" New Orleans will have only five public schools—those operated by the Orleans Parish School Board. Everything else will be charters. The post-Katrina path to almost 100 percent charter education began with the post-storm shutdown of the city’s struggling public schools and the firing (recently declared illegal) of some 7,500 unionized teachers and other school employees, predominantly African American women. The assault was accelerated by a massive infusion of foundation and entrepreneurial investment in new charter schools, and years of state and federally supported deregulation and privatization."
Today, the New Orleans Parish schools are privatized made up entirely of charter schools, and research about the experiment indicates that students are no better off than when it was operated by the Orleans Parish School Board before Katrina hit in 2005.
In a public school system that enrolled 60,000 students today, it's a mere 33,000 and there are thousands of children never enrolled.
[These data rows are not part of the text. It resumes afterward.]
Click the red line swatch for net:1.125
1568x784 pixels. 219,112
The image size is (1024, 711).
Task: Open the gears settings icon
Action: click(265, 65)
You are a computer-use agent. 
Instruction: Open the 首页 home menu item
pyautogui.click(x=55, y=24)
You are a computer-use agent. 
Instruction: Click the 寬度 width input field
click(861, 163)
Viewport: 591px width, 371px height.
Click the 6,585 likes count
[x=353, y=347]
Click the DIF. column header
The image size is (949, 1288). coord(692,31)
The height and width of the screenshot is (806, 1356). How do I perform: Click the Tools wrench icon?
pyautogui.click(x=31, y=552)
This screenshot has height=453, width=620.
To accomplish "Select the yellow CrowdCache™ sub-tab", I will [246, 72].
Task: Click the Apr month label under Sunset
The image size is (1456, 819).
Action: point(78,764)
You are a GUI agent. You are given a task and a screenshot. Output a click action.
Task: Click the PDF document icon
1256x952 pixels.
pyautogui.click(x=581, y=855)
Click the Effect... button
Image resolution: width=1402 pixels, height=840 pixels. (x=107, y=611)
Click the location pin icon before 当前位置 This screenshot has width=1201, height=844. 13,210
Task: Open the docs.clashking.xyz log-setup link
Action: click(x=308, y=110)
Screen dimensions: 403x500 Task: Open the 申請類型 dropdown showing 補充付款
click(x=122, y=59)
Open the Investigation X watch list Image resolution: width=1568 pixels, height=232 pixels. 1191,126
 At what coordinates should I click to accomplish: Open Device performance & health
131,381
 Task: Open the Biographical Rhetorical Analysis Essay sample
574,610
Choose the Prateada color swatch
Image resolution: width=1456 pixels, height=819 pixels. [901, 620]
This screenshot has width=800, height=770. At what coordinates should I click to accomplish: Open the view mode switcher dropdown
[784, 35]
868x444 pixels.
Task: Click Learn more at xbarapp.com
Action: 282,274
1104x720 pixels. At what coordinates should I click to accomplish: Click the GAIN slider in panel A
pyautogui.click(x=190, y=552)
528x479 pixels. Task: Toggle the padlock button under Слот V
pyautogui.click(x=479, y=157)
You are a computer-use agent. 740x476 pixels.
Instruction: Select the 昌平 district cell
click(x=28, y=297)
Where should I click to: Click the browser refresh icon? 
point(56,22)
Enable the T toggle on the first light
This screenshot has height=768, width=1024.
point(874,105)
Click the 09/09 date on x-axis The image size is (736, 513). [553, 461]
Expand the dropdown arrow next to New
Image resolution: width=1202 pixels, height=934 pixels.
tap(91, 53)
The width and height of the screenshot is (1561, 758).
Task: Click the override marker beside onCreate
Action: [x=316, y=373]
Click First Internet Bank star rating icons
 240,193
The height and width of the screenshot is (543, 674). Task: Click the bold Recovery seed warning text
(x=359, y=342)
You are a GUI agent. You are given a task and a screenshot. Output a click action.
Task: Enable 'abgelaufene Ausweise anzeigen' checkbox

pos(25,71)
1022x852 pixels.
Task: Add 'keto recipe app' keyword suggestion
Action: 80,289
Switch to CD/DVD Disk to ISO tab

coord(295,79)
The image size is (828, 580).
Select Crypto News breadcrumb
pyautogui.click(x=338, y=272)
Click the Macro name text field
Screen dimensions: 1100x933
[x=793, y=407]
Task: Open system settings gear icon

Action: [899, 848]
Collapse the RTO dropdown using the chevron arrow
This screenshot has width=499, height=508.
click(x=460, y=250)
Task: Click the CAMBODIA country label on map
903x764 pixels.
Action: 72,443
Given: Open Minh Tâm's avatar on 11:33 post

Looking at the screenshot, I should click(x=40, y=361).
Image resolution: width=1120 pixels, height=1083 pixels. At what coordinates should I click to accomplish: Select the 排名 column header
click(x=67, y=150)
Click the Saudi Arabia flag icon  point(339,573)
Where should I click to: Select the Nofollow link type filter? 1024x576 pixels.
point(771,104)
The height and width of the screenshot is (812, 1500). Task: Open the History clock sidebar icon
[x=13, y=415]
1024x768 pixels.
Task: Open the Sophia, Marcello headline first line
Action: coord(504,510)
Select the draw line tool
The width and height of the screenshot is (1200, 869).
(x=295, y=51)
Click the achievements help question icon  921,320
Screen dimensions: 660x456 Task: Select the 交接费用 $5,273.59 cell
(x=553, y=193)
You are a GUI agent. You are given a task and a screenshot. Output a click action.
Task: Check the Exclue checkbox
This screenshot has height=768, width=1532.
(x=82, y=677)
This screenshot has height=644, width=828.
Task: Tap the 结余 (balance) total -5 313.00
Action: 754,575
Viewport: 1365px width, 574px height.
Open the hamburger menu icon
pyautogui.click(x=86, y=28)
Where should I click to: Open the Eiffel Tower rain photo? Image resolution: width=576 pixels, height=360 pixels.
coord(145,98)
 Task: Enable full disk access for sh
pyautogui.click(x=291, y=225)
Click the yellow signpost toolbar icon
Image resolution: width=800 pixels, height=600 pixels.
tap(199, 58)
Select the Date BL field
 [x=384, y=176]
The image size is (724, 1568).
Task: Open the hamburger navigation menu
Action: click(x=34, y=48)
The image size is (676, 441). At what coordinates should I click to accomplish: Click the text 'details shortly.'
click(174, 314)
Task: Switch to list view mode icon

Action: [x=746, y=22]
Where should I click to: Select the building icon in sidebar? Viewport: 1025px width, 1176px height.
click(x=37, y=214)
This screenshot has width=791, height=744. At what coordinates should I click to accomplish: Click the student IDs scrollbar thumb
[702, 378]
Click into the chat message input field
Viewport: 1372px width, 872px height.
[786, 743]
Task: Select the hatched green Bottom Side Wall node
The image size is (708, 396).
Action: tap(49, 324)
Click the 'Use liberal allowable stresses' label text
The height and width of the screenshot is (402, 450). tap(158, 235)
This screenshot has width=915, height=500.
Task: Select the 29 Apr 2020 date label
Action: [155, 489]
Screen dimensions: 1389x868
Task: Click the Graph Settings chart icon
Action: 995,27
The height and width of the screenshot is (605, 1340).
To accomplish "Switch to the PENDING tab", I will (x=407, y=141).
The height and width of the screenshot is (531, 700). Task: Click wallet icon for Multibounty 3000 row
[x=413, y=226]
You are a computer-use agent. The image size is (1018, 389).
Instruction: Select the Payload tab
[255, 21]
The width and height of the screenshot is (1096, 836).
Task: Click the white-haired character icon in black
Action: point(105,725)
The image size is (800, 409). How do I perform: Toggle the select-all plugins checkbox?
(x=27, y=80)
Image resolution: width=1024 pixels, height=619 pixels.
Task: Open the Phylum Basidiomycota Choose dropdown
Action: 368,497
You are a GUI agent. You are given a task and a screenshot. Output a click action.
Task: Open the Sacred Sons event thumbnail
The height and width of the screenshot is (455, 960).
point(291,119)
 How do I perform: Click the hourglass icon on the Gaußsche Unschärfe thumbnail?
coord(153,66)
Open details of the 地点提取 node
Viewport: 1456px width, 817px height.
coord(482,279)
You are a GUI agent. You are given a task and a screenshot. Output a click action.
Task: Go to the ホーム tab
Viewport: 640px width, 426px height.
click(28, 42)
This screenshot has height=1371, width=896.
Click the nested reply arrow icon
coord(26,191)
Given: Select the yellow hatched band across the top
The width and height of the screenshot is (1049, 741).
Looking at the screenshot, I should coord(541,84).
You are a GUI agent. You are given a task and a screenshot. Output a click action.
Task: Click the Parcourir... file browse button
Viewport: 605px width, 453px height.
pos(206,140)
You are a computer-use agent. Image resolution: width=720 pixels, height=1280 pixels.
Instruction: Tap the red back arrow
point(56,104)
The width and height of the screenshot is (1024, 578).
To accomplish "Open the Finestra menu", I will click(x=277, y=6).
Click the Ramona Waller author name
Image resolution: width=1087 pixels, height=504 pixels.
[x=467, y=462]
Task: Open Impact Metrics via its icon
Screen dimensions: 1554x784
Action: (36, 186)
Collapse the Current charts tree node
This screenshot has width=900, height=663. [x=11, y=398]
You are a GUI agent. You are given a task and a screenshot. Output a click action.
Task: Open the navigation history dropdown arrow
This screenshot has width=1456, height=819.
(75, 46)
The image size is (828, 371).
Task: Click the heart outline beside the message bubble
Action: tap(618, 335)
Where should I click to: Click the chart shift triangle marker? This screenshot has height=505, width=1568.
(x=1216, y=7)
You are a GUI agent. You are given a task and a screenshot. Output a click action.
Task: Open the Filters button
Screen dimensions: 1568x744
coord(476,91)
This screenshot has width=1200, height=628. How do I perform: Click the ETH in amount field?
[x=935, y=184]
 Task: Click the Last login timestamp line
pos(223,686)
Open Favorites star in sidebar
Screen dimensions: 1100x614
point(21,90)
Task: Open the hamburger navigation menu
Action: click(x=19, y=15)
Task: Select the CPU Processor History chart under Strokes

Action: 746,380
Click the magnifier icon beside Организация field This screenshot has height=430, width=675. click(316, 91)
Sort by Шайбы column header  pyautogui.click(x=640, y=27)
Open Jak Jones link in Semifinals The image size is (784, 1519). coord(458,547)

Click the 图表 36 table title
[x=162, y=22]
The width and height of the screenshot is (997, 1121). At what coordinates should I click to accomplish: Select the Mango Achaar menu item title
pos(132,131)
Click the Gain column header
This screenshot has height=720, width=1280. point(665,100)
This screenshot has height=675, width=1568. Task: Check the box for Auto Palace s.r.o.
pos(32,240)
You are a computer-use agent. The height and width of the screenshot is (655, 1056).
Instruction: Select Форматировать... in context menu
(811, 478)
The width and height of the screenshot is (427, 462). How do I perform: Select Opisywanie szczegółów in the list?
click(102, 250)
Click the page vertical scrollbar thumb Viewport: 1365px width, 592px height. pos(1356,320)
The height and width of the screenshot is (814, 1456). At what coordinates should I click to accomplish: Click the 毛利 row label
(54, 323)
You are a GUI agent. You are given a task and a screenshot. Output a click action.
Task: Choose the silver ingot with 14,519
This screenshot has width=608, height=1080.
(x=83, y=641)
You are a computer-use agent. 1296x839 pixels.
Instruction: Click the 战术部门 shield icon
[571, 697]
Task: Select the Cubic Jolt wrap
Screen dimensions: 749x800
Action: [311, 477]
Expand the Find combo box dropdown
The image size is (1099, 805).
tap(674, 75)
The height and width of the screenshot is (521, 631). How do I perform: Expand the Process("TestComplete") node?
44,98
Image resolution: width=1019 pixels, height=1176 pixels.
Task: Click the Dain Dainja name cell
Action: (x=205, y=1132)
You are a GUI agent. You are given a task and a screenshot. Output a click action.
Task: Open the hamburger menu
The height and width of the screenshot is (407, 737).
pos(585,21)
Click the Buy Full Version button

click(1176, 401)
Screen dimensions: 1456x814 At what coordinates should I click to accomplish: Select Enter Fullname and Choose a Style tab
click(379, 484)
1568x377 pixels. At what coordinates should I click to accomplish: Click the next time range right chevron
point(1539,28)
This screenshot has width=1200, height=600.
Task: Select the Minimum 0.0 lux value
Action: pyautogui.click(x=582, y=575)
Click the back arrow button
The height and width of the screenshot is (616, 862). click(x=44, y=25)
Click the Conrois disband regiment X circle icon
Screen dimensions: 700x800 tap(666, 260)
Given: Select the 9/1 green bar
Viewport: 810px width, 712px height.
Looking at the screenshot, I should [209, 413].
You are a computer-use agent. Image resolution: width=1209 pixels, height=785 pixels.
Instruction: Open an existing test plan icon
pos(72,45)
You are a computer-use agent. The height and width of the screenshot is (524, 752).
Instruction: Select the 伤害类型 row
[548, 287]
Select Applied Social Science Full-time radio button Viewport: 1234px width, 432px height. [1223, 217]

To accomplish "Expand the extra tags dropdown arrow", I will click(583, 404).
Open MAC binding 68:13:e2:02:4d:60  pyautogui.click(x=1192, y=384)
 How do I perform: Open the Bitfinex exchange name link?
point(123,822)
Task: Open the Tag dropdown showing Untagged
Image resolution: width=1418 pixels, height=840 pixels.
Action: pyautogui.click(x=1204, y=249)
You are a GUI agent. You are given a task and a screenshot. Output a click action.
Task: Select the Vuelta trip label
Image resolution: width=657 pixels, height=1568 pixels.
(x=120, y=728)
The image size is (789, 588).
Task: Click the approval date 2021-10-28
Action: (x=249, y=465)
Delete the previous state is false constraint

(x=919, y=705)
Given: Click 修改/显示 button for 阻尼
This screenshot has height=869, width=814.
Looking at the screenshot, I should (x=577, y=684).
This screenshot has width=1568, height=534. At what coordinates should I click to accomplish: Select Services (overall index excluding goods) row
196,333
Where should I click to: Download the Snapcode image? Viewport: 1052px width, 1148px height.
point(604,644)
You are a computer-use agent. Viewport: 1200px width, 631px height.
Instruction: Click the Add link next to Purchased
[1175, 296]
And "one 2010 study found 4,000 teens, about 10 percent of the city's student population, not enrolled in school at all."
For example, the Recovery School Districts, a statewide school district set up to turn around schools the state labels failing started before Katrina in 2003, when 107 schools out of 128 were transferred to the RSD. While, the state acquired the buildings, bargaining unit teachers disappeared to be replaced by Teach for America recruits and nearly all the charter schools hired teachers from TFA too. Yet, in "2011, 79 percent of these RSD schools were rated D or F."
Once this happens, it is difficult if not impossible to reinstate schools under democratically elected control through elected school boards.
In an attempt to reclaim schools that were not failing back into democratically elected control through the old Orleans Parish School Board, the court rejected its bid. Although the post Katrina law limited schools under the RSD to five years, in 2010, this was amended to allow each charter the right to decide if they wanted to return to local control and most of course opted not to return.
And children with disabilities were seen as liabilities by the charters that hired inexperienced teachers many of them with limited experience working with special education children such as TFA recruits.
Yet, the 2,500 students awarded vouchers didn't do any better than those in the RSD, while this voucher pilot failed, still it was implemented statewide.
"I tell people that if you believe what has happened in New Orleans is OK—stripping away our right to be self-determined in public education by taking our schools away—are you ready to say that America should not operate on democratic principles? Because that’s where this leads."